Ferdinand Marcos Jr., hijo del dictador filipino Ferdinand Marcos, ha jurado este jueves el cargo como presidente del archipiélago en una ceremonia que se ha celebrado en el Museo Nacional de la capital, Manila.
En sus primeras palabras como presidente –cargo al que ha accedido tras obtener el 59% de los votos–, y pese a que ha asegurado que no quería hablar del pasado, Bongbong Marcos no ha dejado de lanzar algo más que guiños elogiosos sobre el régimen dictatorial de su padre.
«Conocí un hombre que decía qué se había conseguido poco desde la independencia (de Filipinas) y él lo cambió», ha señalado en referencia a los 20 años de cruel dictadura de su clan, para añadir que «su hijo hará lo mismo, sin excusas».
«Llegaremos muy lejos juntos, no separados y con miedo entre nosotros. Los cambios que veremos beneficiarán a todos (...) No estoy aquí para hablar de pasado, sino del futuro. Miremos hacia adelante.

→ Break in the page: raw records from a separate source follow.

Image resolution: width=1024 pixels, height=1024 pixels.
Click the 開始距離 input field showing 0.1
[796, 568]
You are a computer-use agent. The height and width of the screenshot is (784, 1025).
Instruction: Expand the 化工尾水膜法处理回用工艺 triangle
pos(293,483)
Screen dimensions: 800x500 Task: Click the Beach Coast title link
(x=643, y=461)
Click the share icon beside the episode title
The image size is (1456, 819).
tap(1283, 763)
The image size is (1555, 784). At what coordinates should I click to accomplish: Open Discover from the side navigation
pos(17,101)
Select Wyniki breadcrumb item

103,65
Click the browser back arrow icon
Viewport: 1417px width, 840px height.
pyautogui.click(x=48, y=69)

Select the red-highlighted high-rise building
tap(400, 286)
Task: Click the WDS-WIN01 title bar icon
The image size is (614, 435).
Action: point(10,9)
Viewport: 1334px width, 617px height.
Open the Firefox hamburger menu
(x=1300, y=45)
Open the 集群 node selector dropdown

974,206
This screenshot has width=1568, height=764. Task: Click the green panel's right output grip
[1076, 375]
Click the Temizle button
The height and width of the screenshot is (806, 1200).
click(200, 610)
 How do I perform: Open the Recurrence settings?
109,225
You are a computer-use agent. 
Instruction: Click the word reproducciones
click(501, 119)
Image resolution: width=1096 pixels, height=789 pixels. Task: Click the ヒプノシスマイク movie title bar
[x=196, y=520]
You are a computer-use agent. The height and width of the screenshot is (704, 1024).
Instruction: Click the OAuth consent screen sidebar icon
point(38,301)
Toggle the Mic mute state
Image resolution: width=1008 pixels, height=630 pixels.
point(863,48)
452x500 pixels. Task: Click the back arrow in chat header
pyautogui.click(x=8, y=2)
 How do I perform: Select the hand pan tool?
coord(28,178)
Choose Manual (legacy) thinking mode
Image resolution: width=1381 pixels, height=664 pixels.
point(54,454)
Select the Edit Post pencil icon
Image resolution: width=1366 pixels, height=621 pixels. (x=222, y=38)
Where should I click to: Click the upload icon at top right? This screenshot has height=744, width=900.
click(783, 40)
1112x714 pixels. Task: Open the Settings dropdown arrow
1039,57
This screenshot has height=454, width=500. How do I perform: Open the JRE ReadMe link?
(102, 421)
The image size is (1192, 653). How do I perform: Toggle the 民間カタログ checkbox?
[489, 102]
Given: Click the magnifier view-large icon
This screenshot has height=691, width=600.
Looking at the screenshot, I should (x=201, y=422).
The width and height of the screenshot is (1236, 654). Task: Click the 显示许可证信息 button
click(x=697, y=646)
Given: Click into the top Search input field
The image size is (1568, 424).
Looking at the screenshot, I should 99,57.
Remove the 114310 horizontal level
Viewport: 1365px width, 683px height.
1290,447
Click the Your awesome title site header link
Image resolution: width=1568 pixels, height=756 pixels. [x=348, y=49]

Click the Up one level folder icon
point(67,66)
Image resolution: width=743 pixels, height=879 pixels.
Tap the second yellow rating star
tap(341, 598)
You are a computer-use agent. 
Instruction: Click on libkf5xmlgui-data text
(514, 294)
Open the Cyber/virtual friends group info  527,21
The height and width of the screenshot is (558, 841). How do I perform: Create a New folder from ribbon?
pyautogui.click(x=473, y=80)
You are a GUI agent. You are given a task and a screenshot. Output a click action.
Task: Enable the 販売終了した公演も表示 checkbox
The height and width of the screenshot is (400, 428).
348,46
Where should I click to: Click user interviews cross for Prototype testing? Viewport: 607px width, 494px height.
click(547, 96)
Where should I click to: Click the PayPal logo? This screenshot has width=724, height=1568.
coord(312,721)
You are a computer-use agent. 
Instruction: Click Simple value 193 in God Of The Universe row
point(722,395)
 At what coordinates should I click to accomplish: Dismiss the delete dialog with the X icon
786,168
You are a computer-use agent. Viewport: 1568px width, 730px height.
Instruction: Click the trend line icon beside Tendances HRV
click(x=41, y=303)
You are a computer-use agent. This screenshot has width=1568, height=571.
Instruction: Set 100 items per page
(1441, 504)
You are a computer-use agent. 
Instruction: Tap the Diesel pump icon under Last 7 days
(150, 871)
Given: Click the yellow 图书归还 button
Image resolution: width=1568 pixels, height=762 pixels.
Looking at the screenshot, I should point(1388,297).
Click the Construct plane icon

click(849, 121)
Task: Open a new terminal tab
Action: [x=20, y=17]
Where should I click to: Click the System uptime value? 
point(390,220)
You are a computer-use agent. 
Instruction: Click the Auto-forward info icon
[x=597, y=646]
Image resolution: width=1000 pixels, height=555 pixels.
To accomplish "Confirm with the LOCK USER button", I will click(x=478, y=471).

Nunca perdí la esperanza en la reconciliación», ha rematado Marcos en un discurso principalmente en inglés y unas pocas frases en tagalo, el idioma de las clases populares.
Vuelve la dinastía
Marcos hijo culmina así la vuelta de la dinastía al poder 36 años después de que una revolución popular acabara con el régimen de su padre y forzara a la familia a huir del país en helicóptero, eso sí, con miles de millones de dólares del erario público.
Bongbong Marcos, de 64 años de edad, ganó las elecciones tras hacerse con un 59% de los votos tras una campaña de desinformación masiva en las redes sociales en la que no cesó de blanquear la dictadura y de sortear su corrupción rampante y las violaciones de los derechos humanos.
Contó para ello con el apoyo del presidente saliente, el autoritario Rodrigo Duterte, quien firmó una entente con los Marcos y logró colocar como vicepresidenta a su hija, Sara Duterte.
El nuevo presidente ha asumido personalmente la cartera de Agricultura para liderar personalmente su anunciada reforma agraria. Todo ello en un país con escasa producción alimentaria, asolado por la pandemia y con una inflación galopante.
Los expertos auguran que Marcos Jr. aflojará la presión en la cruel guerra contra las drogas liderada por su predecesor, en realidad una caza a los adictos que se ha saldado con miles de muertos.
Menos condescendiente con China
En paralelo, el nuevo presidente ha anunciado que reequilibrará las relaciones exteriores de Filipinas después de que Duterte se distanciara un tanto de EEUU y se acercara a China.
Por de pronto, ha anunciado que hará suya la decisión de los tribunales internacionales a favor de Manila en el diferendo con Pekín en torno a varias islas en el Mar de China Meridional.
«Amigos de todos, enemigos de nadie», ha señalado el hijo del dictador, que contó en su día con el apoyo de EEUU.
A la ceremonia ha acudido, entre otros dignatarios, la mujer y cuatro hijos del actual mandatario y su madre, Imelda Marcos, matriarca del clan y quien gobernó a la sombra de Ferdinand padre el archipiélago entre 1965-1986, incluida la década de violenta ley marcial declarada por el dictador, fallecido en el exilio en 1989.